These Diagrams Reveal How To Negotiate With People Around The World


Published by GUS LUBIN for Business Insider
So you’ve got a meeting in France. Knowing how to speak French will be helpful, but it’s also valuable to understand the French communication patterns that will define your meeting.

British linguist Richard D. Lewis charted communication patterns as well as leadership styles and cultural identities in his book, “When Cultures Collide,” now in a 2005 third edition. His organization offers classes in cross-cultural communication for big clients ranging from Unilever to BMW.

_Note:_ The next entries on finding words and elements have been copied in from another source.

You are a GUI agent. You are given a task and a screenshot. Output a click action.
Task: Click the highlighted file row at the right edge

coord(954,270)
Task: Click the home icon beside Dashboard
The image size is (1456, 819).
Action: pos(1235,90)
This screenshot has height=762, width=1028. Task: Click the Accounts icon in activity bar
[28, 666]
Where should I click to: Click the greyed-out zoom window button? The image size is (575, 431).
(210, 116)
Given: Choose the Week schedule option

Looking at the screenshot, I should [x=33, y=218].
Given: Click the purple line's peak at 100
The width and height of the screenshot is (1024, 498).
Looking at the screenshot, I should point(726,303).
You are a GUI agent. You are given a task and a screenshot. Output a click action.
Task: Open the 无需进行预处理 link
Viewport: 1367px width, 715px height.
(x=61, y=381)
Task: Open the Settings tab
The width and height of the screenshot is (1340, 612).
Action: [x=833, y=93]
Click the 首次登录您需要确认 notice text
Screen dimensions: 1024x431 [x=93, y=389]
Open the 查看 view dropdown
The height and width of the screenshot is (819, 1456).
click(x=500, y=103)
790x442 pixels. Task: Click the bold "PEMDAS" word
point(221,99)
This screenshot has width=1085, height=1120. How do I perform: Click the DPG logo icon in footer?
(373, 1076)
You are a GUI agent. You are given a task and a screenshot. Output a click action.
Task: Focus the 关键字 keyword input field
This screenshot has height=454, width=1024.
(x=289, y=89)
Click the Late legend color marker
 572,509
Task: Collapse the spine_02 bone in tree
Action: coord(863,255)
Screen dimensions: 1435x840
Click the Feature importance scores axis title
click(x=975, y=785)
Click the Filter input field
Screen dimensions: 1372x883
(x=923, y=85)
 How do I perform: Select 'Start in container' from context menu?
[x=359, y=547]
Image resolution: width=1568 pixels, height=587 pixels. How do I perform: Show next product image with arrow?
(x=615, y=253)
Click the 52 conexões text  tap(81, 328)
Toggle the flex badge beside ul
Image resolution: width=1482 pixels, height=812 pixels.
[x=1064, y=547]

In support of cross-cultural studies, he writes: “By focusing on the cultural roots of national behavior, both in society and business, we can foresee and calculate with a surprising degree of accuracy how others will react to our plans for them, and we can make certain assumptions as to how they will approach us. A working knowledge of the basic traits of other cultures (as well as our own) will minimize unpleasant surprises (culture shock), give us insights in advance, and enable us to interact successfully with nationalities with whom we previously had difficulty.”

Although cultural generalizations can be overly reductive, Lewis, who speaks ten languages, insists it can be done fairly, writing: “Determining national characteristics is treading a minefield of inaccurate assessment and surprising exception. There is, however, such a thing as a national norm.”

When meeting with French, you should be prepared for a vigorous logical debate, according to Lewis.

When meeting with Americans, you should be prepared for them to get right down to business, get upset when there’s a disagreement, and expect one or both sides to make concessions.